朝からどんより曇っているなと思っていたら、いつのまにか雨かみぞれが降っていて、もう少し時間が経つと雪になっていた。

寒いのは苦手だが、雪は好きだ。
東京で雪はたまにしか降らないし、積もることもめったにない。
たまに積もっても踏み固められてカチカチで滑るばかりだし、うんと積もると今度は電車が止まったり車の事故が起きたりする。
積もった雪も翌日には黒く汚れて侘しい風情になるが、それでもなんだか雪が好きだ。
朝起きて雪が降っていたりすると、すごく嬉しくなる。
バルコニーの手すりや、植え込みの低木や、アスファルトが、数センチの雪にふんわり覆われていたりすると、おお、と、声を上げてしまう。
雨だって空から落ちてくるという点では同じなのに、雪だとすごく面白く感じる。
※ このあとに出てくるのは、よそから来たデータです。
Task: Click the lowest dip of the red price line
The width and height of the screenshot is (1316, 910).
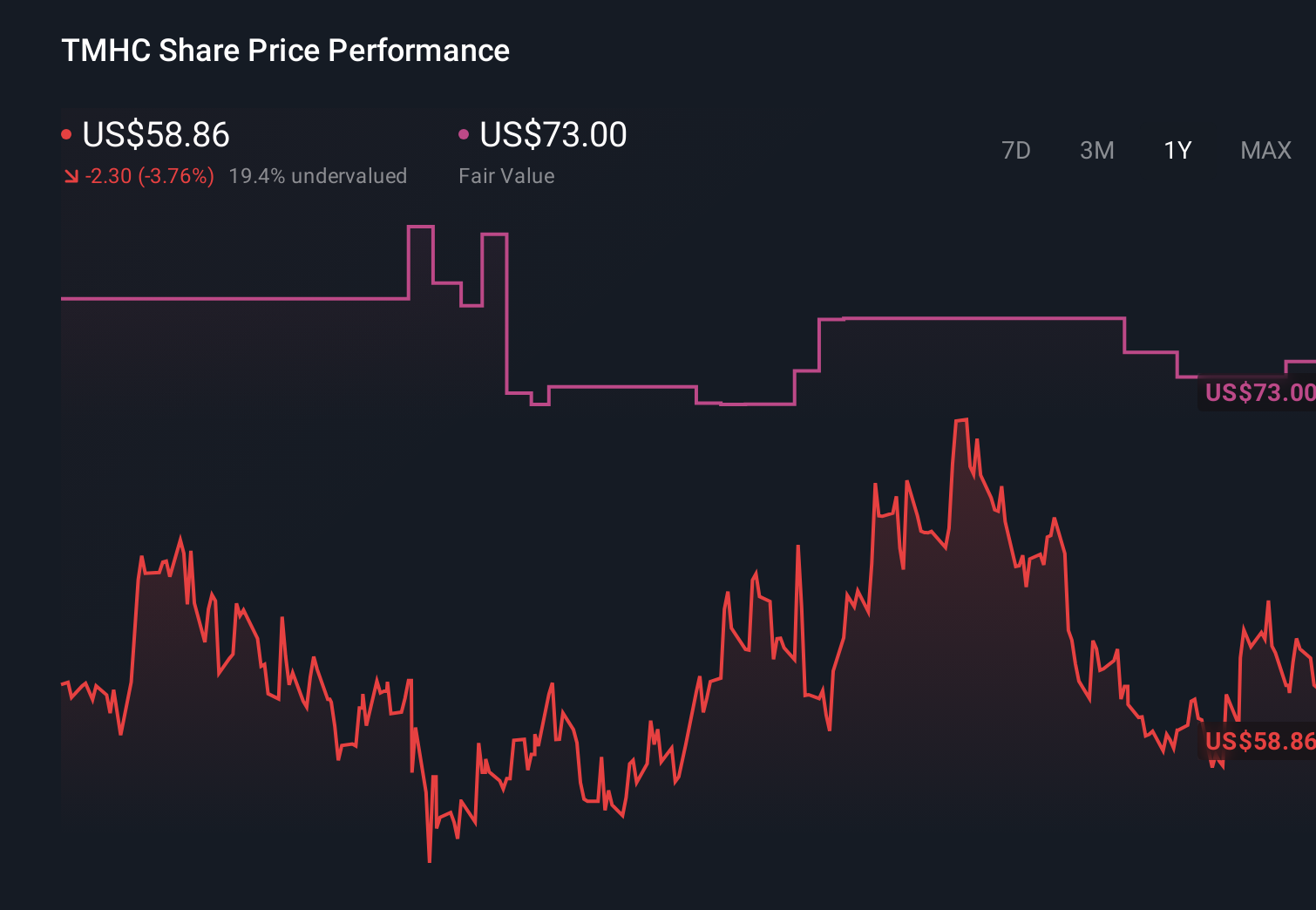Action: (429, 859)
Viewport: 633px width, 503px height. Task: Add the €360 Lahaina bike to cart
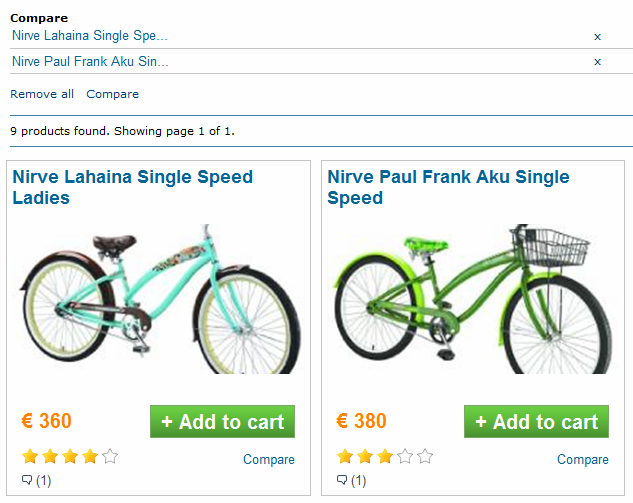pos(222,422)
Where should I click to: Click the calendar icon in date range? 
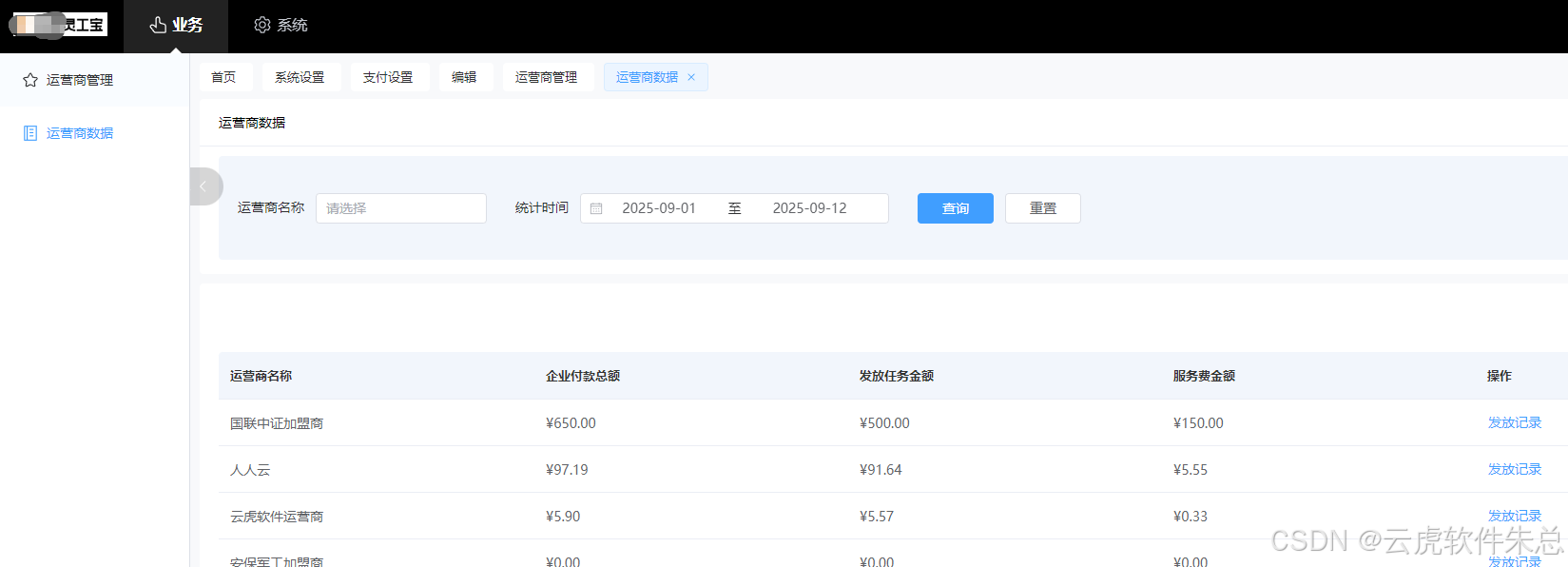(x=596, y=208)
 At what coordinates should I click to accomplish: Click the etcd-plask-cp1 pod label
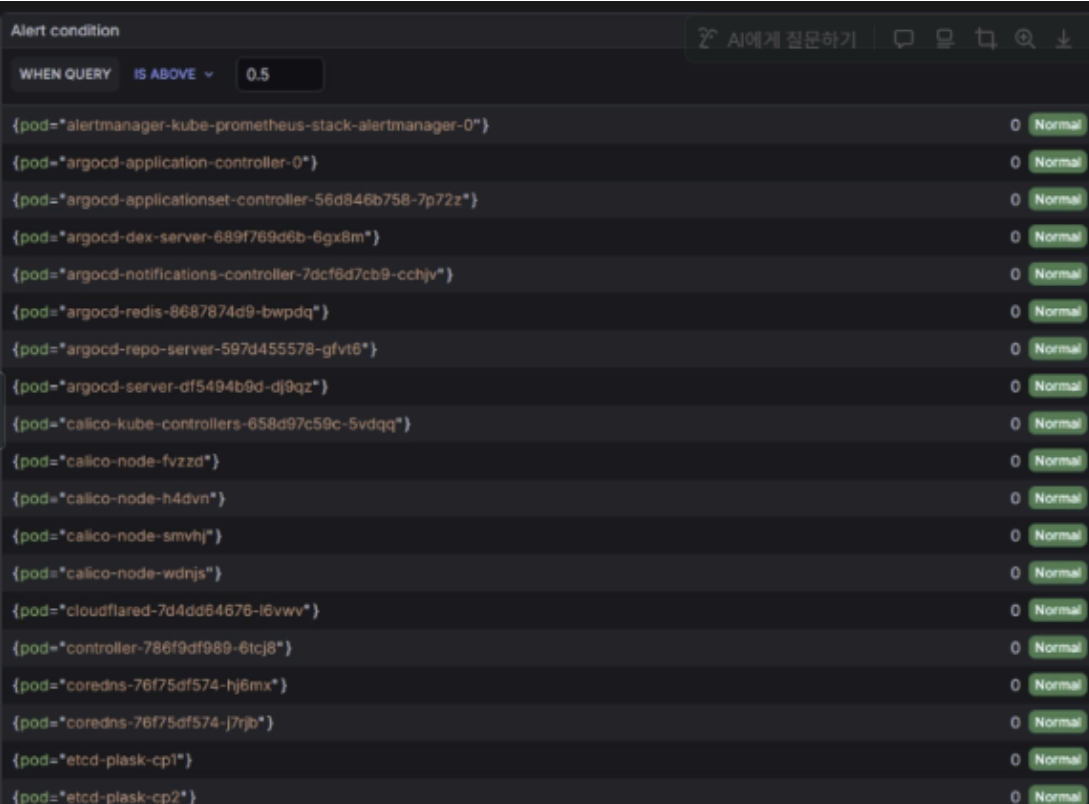pos(103,760)
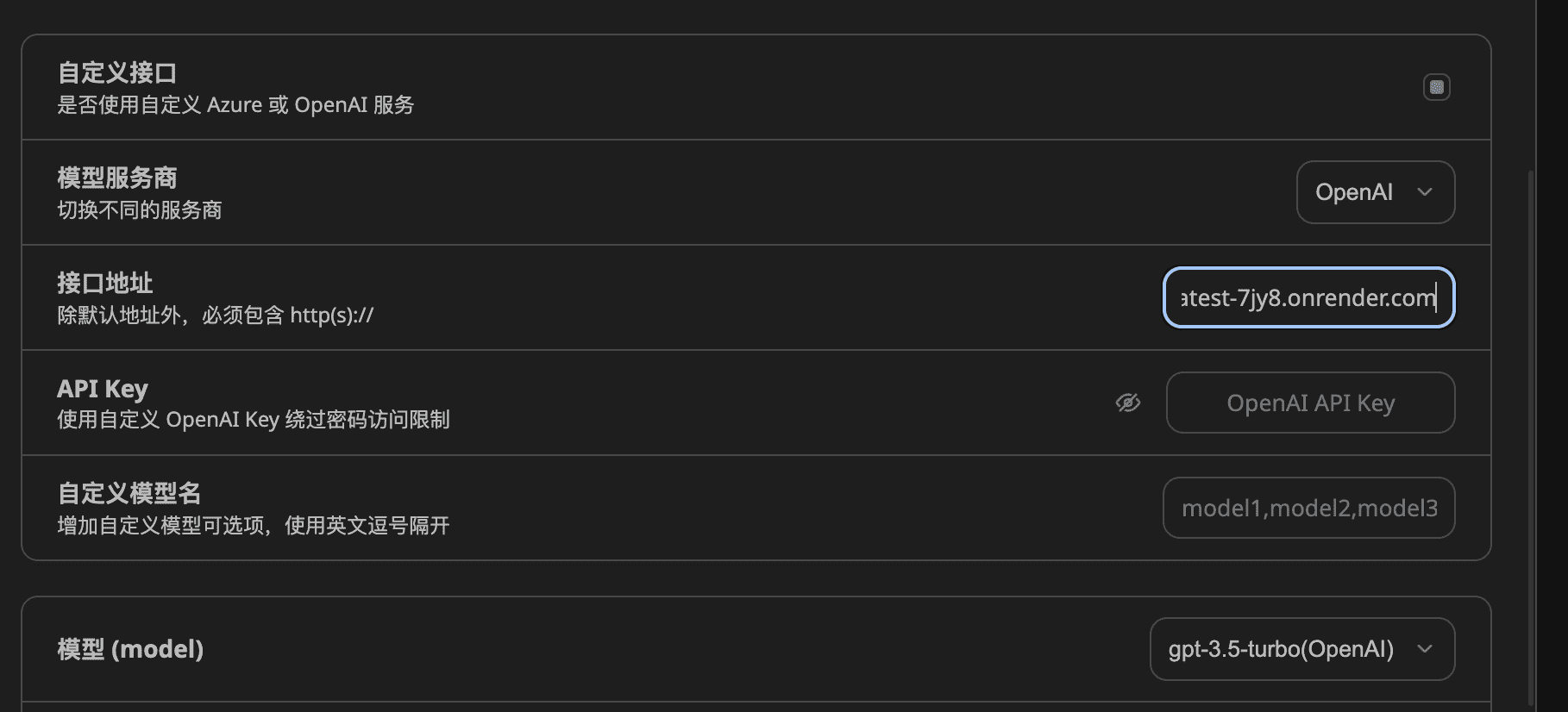The height and width of the screenshot is (712, 1568).
Task: Click the 自定义接口 heading text
Action: 117,72
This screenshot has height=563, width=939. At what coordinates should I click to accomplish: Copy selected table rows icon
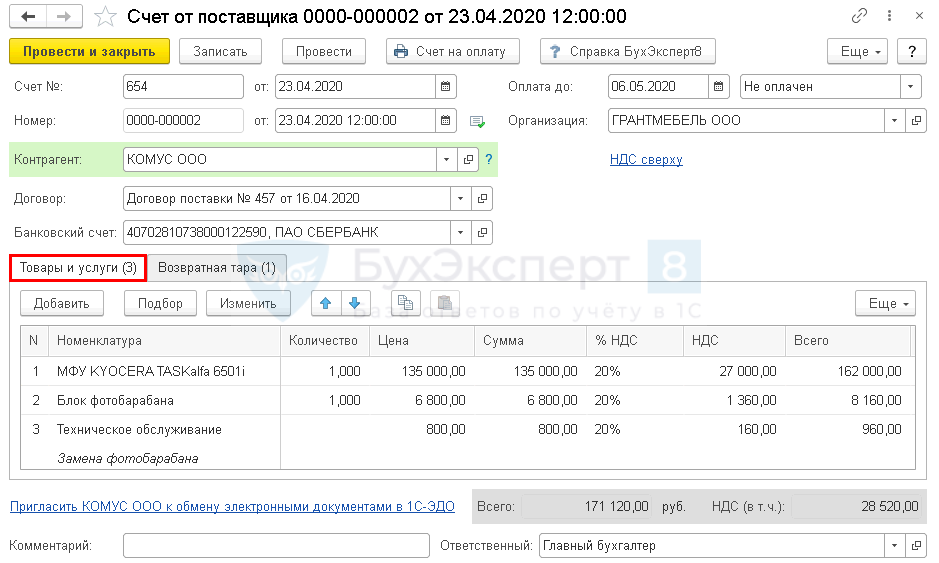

なんでこんなものが、こんなふうに空から落ちてくるんだろう。
理屈ではなしに。

わたしは日本でも温暖な地域に生まれ育ったので、上京してくるまで雪が降る日というのを数えるほどしか体験したことがない。
子どもの頃は、ほんのパラリとでも雪がちらつくと「雪だ!」と、教室がどよめくくらいには降雪が珍しかった。
東京に来てはじめて雪を見た時のことは忘れてしまった。
けれど、今でも毎年冬には雪を待っている。
寒波到来などとニュースが出ると、ひそかに胸が高鳴るし、暖冬で雪が望めないとなるとがっかりしてしまう。
寒いのが嫌いで、冬眠したいと心から願っているにも関わらず。

なんというか、雪があると、ホンモノの冬という気がする。
ホンモノじゃない冬などないのだが、雪のない地域に生まれ育ったゆえの憧れというか、思い込みというか。
絵本の「てぶくろ」や「14ひきのさむいふゆ」に描かれている様子こそが、今でもわたしにとっての理想の冬らしい。
吐く息が真っ白になって、ストーブがあかあかと燃えていて、雪だるまやかまくらや雪合戦のある冬。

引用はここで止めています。